Día de los Reyes Magos | Camino de Cesar

El viernes pasado fue Epifanía y, en caso de que te preguntes sobre el origen de los 12 días de Navidad, este sería. El 6 de enero es 12 días después del 25 de diciembre, y es tradicionalmente el día en que los Reyes Magos llegaron al pesebre y vieron por primera vez al Niño Jesús.

En México, como en muchos países católicos, es un gran problema, pero en realidad no se observa mucho en los EE. UU. Sin embargo, los angloparlantes probablemente hayan oído hablar de “Twelfth Night”, que es una obra de Shakespeare que debutó alrededor de 1602 y se estrenó en conexión con la Epifanía.

El título en sí no parece tener mucho que ver con la obra, pero la historia de la obra puede enseñarnos mucho sobre nuestros perros y cómo lidiar con ellos.

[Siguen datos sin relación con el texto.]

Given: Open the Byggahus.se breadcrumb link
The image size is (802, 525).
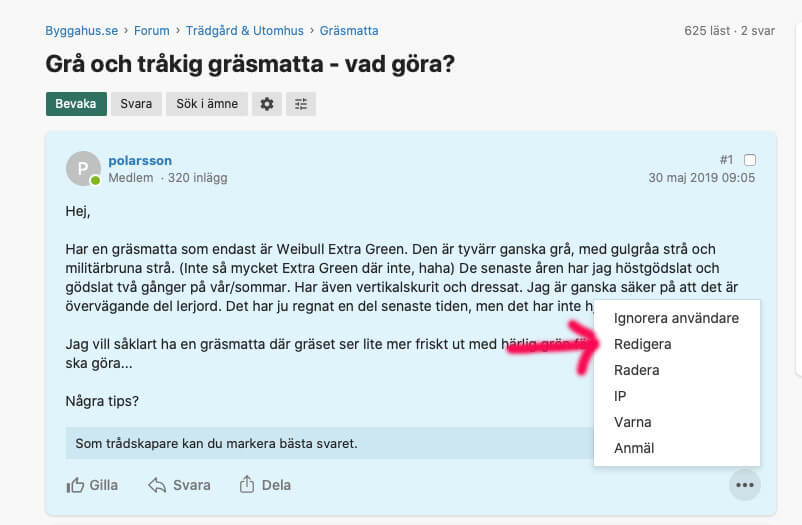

Si no sabes mucho sobre Shakespeare, probablemente al menos sepas que a menudo tenía un género fingiendo ser el otro, lo cual es interesante cuando recuerdas que en el teatro de la época, todos los personajes femeninos eran interpretados por hombres jóvenes. . En el caso más extremo, eso significaba un joven interpretando a una mujer que se disfraza de hombre que termina fingiendo ser mujer nuevamente. Afortunadamente, es más simple en “Noche de Reyes”, donde Viola náufrago finge ser un hombre y, como dicen, “sobreviene la risa”, especialmente cuando el hermano gemelo presuntamente perdido de Viola aparece.

Al igual que con la mayoría de las comedias de identidad errónea, la historia completa terminaría en treinta segundos si alguien viese a través del disfraz, pero nadie lo hace. Y este es exactamente el problema al que nos enfrentamos a menudo cuando se trata de perros, tanto los nuestros como los perros en general.

La gente acaba mirando el “disfraz” y no el perro. He hablado mucho de esto en el pasado, particularmente cuando le recuerdo a la gente la diferencia en cómo vemos a los perros y cómo se ven a sí mismos. Los humanos tienden a centrarse en el nombre, la raza, la especie y el animal, en ese orden, cuando reaccionan con un perro. Los perros, sin embargo, se ven a sí mismos en el orden animal, especie, raza y nombre.

Nos metemos en problemas cuando nos centramos en lo que creemos que significa cada uno de esos atributos en lugar de en lo que realmente estamos viendo. Imagínese conocer a dos perros llamados “Gatito” y “Stalin”. Ya ha hecho suposiciones sobre sus personalidades basándose en sus nombres. Ahora, ¿qué pasa si uno de ellos es un mastín toro y el otro es un terrier taza de té, pero el perro enorme es Gatito y el perro pequeño es Stalin? En esa situación, podría ser muy fácil tomar al perro grande con menos seriedad y desconfiar del perro pequeño. Tienen esos nombres de alguna manera, ¿verdad?

El ejemplo del nombre puede ser un poco exagerado, pero hacemos esto todo el tiempo con la raza. Voy a hacerte pasear seis perros ahora, pero tienes una opción: obtienes seis pitbulls o seis corgis. Incluso te dejaré ver a los perros primero, antes de que decidas.

Lo que no mencioné es que los pit bulls se portan increíblemente bien con la correa, mientras que los corgis son una pesadilla. Pero si no lo sabe de antemano y solo mira la raza, puede terminar eligiendo los perros que son más difíciles de manejar. Esto también puede hacer que malinterpretes las causas del comportamiento de un perro, por ejemplo, no ver la agresión porque un perro es pequeño o asumir que es agresivo porque un perro es grande.

Es este tipo de visión, de estar ciego a la realidad porque solo estás prestando atención al “disfraz”, lo que puede generar muchos problemas, desde personas que diagnostican completamente erróneamente un problema de comportamiento hasta comunidades que piensan que las prohibiciones de razas son viables. solución a un problema.

En el mundo de las obras de Shakespeare, todo se resolvería si la gente literalmente mirara más allá del disfraz y viera a la persona con él. No es tan diferente con los perros. Tenemos que mirar más allá de nuestras suposiciones sobre cosas superficiales como el nombre, la raza o el tamaño, y prestar atención en cambio al perro en sí.

Por suerte, el perro te está diciendo todo lo que necesitas saber porque, a diferencia de los personajes de Shakespeare, los perros no mienten. Y, a diferencia de los personajes de Shakespeare, debemos aprender a mirar desde el principio más allá del exterior para ver la verdad en el interior.

¡Mantenga la calma y no se deje engañar por el disfraz!